I rappresentati del Sindacato Nazionale dei Funzionari Pubblici, in un comunicato stampa trasmesso venerdì, affermano che una legge “costruita sulla menzogna, su favoritismi e malafede, violando i suoi stessi principi elencati nel testo”, non possa essere una legge giusta, che permetta la correzione del sistema salariale dei dipendenti statali in Romania.

“La mancanza di una negoziazione reale della legge, che metta in connessione gli statali con una politica salariale del Governo e aumenti la fiducia dei dipendenti nel datore di lavoro pubblico, l’arroganza con cui i parlamentari hanno trattato i sindacati nella commissione di specialità di Senato e Camera dei Deputati, mostrando il disprezzo che quelli arrivati al potere hanno nei confronti dei partner sociali, come anche l’incostituzionalità delle disposizioni di legge, che non si vuole siano corrette per molte categorie di funzionari pubblici e soprattutto per i dipendenti dell’amministrazione locale, tutto questo, divenuto tramite la pressione del livello salariale, decisa degli eletti locali, strumento per realizzare interessi politici, ci spinge a chiedere al Presidente della Romania, Klaus Iohannis, all’Avvocato del Popolo, Victor Ciorbea, e ai membri della Corte Costituzionale di venire in nostro sostegno, assumendo un atteggiamento, ciascuno nei limiti delle funzioni che detiene, atto a correggere queste ingiustizie e ad allontanare le discriminazioni anche maggiori tra le stesse categorie di dipendenti, che appariranno all’entrata in vigore di questa legge”, mostra il Sindacato Nazionale dei Funzionari Pubblici.
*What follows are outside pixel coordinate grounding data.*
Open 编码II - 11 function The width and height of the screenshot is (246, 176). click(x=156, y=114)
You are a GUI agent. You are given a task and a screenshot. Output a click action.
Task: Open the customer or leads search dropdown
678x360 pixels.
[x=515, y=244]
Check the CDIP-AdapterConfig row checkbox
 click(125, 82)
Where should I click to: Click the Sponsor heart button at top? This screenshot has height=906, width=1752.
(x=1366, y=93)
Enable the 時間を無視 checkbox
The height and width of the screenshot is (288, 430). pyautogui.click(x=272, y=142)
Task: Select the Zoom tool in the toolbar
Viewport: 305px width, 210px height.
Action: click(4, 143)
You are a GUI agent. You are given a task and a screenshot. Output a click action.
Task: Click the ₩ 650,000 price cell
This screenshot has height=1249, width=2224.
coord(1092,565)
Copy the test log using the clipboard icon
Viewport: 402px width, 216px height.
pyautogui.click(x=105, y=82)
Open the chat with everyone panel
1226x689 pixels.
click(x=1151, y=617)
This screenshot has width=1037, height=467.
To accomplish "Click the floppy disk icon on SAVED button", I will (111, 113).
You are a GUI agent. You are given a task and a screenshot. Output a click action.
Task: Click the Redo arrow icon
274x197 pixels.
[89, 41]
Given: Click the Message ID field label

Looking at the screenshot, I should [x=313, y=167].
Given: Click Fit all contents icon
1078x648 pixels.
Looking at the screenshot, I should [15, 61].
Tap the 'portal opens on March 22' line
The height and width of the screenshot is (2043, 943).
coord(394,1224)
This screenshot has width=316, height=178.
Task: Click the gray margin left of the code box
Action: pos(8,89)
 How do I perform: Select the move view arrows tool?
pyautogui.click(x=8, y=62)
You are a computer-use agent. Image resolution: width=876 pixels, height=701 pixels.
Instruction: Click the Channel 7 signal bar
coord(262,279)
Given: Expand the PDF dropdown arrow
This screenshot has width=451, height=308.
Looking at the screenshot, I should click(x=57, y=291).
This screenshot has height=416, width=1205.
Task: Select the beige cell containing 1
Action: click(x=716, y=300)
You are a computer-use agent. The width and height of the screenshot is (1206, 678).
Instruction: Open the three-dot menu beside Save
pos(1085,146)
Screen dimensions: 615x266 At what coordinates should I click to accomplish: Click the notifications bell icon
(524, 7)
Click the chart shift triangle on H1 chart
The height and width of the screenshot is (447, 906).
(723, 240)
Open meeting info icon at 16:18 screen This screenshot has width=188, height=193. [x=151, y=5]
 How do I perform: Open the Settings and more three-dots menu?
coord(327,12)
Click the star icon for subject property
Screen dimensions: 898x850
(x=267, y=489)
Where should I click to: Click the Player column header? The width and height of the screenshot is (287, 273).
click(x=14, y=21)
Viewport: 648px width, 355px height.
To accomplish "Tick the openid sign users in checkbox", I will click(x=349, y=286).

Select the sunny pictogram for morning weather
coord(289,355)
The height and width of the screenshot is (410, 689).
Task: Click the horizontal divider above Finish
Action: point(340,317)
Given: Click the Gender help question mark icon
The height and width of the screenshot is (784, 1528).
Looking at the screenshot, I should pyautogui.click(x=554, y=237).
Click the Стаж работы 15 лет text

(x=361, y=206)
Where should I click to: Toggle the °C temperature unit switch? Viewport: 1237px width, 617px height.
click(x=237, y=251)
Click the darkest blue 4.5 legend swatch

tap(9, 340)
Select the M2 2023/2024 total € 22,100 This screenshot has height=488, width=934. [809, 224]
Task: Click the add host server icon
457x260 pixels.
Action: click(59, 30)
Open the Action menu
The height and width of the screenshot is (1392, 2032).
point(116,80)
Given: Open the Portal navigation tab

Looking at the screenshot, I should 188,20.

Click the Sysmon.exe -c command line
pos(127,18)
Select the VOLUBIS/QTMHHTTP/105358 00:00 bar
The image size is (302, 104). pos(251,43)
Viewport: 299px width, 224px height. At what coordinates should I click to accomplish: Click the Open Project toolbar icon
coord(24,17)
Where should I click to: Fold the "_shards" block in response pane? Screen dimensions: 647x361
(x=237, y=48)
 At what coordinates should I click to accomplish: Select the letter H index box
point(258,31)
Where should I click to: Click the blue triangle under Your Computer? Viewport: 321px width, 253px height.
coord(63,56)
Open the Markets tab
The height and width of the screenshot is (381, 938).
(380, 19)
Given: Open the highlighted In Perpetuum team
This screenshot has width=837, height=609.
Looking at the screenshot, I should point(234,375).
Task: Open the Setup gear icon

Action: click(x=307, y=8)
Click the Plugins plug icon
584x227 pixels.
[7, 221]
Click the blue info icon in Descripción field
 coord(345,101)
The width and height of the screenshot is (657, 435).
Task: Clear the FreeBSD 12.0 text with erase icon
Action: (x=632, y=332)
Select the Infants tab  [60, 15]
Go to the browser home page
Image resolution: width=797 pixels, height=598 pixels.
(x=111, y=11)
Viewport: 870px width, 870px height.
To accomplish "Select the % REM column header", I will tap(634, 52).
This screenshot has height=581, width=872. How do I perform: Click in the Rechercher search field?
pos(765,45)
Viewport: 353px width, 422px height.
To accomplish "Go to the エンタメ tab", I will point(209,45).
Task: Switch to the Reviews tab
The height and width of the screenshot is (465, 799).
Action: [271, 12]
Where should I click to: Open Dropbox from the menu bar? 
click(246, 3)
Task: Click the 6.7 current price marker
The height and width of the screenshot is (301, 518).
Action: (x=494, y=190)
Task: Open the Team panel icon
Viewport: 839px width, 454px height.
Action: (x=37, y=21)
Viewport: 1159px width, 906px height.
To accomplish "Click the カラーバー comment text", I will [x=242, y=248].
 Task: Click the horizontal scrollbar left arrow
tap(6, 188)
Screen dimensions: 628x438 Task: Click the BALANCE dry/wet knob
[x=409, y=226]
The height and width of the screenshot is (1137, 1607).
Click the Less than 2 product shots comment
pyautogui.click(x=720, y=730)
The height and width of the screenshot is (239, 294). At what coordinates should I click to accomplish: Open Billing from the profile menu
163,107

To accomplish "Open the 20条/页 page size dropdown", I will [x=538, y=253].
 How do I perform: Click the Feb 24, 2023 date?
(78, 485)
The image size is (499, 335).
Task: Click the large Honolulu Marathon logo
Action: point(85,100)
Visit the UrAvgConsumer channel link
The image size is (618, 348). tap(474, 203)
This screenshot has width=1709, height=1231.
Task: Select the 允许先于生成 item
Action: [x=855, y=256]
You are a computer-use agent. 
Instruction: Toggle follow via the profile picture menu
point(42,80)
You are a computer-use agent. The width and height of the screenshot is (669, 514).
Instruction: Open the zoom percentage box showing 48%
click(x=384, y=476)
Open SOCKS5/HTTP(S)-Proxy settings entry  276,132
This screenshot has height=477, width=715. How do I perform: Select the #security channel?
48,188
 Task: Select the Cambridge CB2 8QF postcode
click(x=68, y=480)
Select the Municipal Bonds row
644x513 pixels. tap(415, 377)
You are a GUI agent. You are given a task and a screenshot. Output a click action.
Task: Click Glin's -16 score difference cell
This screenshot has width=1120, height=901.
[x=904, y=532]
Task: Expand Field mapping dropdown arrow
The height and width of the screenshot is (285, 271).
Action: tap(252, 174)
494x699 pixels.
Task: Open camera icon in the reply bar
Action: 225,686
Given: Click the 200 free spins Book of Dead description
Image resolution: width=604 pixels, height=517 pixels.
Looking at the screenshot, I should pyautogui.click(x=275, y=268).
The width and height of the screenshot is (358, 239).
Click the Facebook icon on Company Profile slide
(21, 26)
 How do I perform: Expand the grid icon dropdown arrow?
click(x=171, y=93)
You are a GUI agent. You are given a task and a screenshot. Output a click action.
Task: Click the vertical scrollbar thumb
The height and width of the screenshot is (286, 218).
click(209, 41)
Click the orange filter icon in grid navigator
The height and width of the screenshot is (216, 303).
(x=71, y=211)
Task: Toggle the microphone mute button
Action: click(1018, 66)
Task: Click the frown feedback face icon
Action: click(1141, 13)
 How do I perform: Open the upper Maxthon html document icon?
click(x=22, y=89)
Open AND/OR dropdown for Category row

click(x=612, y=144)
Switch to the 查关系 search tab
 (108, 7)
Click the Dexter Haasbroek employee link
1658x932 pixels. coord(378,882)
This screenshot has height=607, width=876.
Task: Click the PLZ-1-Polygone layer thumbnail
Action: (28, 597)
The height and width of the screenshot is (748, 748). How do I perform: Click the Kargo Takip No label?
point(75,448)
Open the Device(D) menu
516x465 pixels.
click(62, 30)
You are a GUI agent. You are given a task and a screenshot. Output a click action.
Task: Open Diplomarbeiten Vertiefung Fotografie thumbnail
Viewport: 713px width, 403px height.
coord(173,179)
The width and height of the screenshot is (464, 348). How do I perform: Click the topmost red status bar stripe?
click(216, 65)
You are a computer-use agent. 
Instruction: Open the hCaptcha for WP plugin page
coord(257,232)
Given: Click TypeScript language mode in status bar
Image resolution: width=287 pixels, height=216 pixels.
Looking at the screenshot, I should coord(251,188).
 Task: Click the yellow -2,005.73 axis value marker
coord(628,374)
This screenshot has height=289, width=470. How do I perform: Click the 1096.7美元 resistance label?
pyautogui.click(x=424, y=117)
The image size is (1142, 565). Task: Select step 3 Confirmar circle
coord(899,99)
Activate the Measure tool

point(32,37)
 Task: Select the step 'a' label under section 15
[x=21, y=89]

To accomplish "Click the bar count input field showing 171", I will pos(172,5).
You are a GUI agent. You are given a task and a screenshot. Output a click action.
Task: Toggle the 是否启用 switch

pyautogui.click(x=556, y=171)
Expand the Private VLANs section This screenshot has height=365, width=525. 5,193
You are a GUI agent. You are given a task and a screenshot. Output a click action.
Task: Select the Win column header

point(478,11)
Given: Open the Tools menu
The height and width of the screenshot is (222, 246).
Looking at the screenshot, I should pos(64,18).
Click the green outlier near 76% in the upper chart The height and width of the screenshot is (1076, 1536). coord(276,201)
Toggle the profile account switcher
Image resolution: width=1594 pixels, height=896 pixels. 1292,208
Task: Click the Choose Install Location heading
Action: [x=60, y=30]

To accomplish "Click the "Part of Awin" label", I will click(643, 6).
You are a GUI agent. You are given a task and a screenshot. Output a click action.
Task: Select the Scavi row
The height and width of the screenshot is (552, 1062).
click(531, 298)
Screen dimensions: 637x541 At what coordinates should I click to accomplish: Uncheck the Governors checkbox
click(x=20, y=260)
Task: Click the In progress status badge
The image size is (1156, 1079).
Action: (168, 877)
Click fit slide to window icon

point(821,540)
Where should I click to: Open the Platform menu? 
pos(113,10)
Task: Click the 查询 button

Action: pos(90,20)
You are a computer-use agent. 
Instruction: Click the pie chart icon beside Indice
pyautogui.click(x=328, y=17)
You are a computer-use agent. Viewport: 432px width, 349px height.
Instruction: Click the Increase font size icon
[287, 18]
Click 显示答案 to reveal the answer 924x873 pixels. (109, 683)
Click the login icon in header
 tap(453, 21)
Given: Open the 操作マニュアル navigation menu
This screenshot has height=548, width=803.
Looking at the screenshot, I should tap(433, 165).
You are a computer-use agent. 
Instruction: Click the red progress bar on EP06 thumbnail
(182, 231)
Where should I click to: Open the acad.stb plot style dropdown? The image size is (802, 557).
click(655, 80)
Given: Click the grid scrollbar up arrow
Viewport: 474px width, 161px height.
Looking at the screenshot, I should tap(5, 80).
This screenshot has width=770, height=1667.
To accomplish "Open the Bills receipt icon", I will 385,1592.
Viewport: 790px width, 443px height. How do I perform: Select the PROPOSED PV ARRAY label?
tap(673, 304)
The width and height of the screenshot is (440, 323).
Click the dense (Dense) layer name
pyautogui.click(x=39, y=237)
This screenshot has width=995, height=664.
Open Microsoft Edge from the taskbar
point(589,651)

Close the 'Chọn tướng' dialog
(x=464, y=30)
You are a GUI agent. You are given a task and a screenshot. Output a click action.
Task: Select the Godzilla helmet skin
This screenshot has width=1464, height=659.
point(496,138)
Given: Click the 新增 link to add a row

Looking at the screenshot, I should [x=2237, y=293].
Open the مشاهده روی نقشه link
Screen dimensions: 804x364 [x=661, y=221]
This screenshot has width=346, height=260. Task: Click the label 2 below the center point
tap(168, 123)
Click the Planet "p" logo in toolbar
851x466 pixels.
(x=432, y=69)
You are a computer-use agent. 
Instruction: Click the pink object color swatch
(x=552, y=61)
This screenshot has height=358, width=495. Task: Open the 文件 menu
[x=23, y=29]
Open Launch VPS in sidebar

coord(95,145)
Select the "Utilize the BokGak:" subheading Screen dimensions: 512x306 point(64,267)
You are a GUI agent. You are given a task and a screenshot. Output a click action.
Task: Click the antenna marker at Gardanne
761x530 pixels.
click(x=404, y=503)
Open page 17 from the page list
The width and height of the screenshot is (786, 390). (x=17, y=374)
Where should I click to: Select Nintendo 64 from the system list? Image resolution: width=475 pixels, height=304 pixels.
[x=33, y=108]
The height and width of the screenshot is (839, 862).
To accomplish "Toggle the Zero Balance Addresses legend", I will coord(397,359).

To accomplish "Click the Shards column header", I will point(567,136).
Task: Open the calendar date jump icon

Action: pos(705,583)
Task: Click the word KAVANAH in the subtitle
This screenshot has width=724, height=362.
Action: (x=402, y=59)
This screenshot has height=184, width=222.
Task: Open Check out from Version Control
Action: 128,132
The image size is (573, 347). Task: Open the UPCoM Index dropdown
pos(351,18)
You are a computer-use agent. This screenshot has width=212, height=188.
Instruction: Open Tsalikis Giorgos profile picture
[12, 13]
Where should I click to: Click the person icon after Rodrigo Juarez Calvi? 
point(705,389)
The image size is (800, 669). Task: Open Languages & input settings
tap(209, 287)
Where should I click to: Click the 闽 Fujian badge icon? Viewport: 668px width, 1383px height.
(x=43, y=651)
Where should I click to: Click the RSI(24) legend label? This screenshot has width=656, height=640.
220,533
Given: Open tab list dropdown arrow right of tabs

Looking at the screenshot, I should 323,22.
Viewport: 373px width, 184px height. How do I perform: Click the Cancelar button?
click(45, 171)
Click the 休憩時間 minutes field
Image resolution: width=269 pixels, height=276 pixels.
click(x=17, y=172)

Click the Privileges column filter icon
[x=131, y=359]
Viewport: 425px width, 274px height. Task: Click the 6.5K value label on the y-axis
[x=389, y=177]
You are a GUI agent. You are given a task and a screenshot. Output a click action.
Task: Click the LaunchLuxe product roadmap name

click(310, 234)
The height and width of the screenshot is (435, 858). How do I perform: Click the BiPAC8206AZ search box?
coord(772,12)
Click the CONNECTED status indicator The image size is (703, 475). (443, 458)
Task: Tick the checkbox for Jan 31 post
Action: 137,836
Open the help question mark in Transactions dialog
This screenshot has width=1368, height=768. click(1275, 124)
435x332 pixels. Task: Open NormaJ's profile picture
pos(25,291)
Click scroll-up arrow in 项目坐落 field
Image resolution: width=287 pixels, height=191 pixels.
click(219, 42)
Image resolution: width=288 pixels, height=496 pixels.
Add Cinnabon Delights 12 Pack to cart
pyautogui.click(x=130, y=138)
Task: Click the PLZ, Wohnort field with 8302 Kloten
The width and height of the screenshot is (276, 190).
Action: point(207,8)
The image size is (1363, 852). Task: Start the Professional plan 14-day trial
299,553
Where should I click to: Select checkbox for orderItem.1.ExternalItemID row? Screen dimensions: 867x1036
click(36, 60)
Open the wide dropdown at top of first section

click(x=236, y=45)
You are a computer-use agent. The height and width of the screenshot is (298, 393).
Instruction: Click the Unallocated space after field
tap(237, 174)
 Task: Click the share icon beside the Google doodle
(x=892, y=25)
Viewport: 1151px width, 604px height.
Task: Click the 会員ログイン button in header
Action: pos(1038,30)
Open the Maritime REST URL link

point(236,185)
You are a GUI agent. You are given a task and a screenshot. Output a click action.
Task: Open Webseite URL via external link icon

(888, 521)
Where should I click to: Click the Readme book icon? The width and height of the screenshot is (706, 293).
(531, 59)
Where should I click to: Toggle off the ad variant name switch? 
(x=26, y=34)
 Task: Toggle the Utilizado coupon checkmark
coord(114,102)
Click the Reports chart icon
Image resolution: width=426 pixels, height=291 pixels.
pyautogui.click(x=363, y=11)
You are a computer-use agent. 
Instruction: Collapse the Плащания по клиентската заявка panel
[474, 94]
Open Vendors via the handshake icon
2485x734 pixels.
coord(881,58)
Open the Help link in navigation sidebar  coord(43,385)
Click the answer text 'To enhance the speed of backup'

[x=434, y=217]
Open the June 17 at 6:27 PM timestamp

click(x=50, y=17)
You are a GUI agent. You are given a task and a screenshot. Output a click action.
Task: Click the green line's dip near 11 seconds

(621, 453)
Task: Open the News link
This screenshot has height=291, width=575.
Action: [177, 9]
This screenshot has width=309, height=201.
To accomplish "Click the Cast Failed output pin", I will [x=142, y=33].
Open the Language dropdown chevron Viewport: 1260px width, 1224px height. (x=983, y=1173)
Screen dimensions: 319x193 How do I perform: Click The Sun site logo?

I rappresentanti SNFP, organizzazione sindacale cui appartengono i membri del sindacato dell’amministrazione pubblica locale e centrale, chiedono un intervento “per prevenire un disastro nel sistema salariale dei dipendenti statali, generato dalla mancanza di carattere unitario della legge e dalla sfida mossa alla decisione della CCR n. 794/2016, che obbliga il legislatore a legiferare i salari in modo unitario al livello della famiglia occupazionale o della categoria professionale di cui fa parte, a prescindere dall’istituzione o dall’autorità pubblica”.

I dipendenti dell’amministrazione pubblica locale, nelle ultime settimane, hanno organizzato numerose azioni di protesta – scioperi e meeting in Parlamento – in merito alla legge sui salari, reclamando di essere i soli statali privi di una griglia salariale e perché il salario potrà essere stabilito tramite decisioni dell’amministrazione locale, fatto che viola la Costituzione e su cui fanno leva l’Avvocato del Popolo, il capo dello stato e i parlamentari dell’opposizione, che li sosterranno nell’iter alla Corte Costituzionale.